CompletionResponse(text="  I'm doing well, thanks for asking! It's always a pleasure to chat with you. I hope you're having a great day too! Is there anything specific you'd like to talk about or ask me? I'm here to help with any questions you might have.", additional_kwargs={}, raw={'id': 'meta-llama/Llama-2-70b-chat-hf-b90de288-1927-4f32-9ecb-368983c45321', 'choices': [Choice(finish_reason='stop', index=0, logprobs=None, message=ChatCompletionMessage(content="  I'm doing well, thanks for asking! It's always a pleasure to chat with you. I hope you're having a great day too! Is there anything specific you'd like to talk about or ask me? I'm here to help with any questions you might have.", role='assistant', function_call=None, tool_calls=None, tool_call_id=None))], 'created': 1711047739, 'model': 'llama-2-70b-chat@anyscale', 'object': 'chat.completion', 'system_fingerprint': None, 'usage': CompletionUsage(completion_tokens=62, prompt_tokens=16, total_tokens=78, cost=7.8e-05)}, logprobs

### Single Sign-On

If you don't want the router to select the provider, you can also use our SSO to query endpoints in different providers without making accounts with all of them. For example, all of these are valid endpoints:

In [10]:
llm = Unify(model="llama-2-70b-chat@together-ai")
llm = Unify(model="gpt-3.5-turbo@openai")
llm = Unify(model="mixtral-8x7b-instruct-v0.1@mistral-ai")
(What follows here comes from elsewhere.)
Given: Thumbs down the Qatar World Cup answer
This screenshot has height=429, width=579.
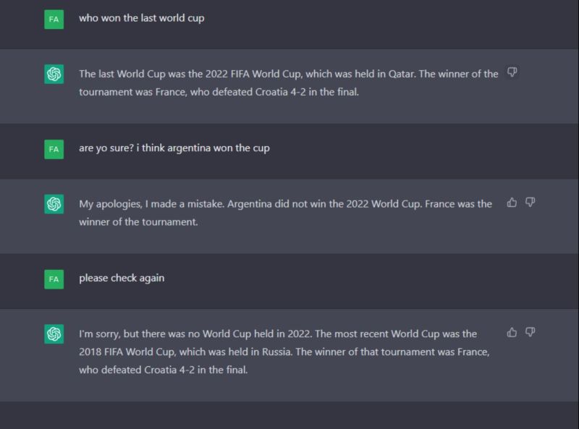Looking at the screenshot, I should coord(512,72).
This allows you to quickly switch and test different models and providers. For example, if you are working on an application that uses gpt-4 under the hood, you can use this to query a much cheaper LLM during development and/or testing to reduce costs.

Take a look at the available ones [here](https://unify.ai/hub)!

### Streaming and optimizing for latency

If you are building an application where responsiveness is key, you most likely want to get a streaming response. On top of that, ideally you would use the provider with the lowest Time to First Token, to reduce the time your users are waiting for a response. Using Unify this would look something like:

In [15]:
llm = Unify(model="mixtral-8x7b-instruct-v0.1@ttft")

response = llm.stream_complete(
    "Translate the following to German: "
    "Hey, there's an emergency in translation street, "
    "please send help asap!"
)

In [16]:
show_provider = True
for r in response:
    if show_provider:
        print(f"Model and provider are : {r.raw['model']}\n")
        show_provider = False        
    print(r.delta, end="", flush=True)

Model and provider are : mixtral-8x7b-instruct-v0.1@mistral-ai

Hallo, es gibt einen Notfall in der Übersetzungsstraße, bitte senden Sie Hilfe so schnell wie möglich!

(Note: This is a literal translation and the term "Übersetzungsstraße" is not a standard or commonly used term in German. A more natural way to express the idea of a "emergency in translation" could be "Notfall bei Übersetzungen" or "akute Übersetzungsnotwendigkeit".)

### Async calls and Lowest Input Cost

Last but not least, you can also run request asynchronously. For tasks like long document summarization, optimizing for input costs is crucial. Unify's dynamic router can do this too!

In [17]:
llm = Unify(model="mixtral-8x7b-instruct-v0.1@input-cost")

response = await llm.acomplete(
    "Summarize this in 10 words or less. OpenAI is a U.S. based artificial intelligence "
    "(AI) research organization founded in December 2015, researching artificial intelligence "
    "with the goal of developing 'safe and beneficial' artificial general intelligence, "
    "which it defines as 'highly autonomous systems that outperform humans at most economically "
    "valuable work'. As one of the leading organizations of the AI spring, it has developed "
    "several large language models, advanced image generation models, and previously, released "
    "open-source models. Its release of ChatGPT has been credited with starting the AI spring"
)

print(f"Model and provider are : {response.raw['model']}\n")
print(response)

Model and provider are : mixtral-8x7b-instruct-v0.1@deepinfra

 OpenAI: Pioneering 'safe' artificial general intelligence.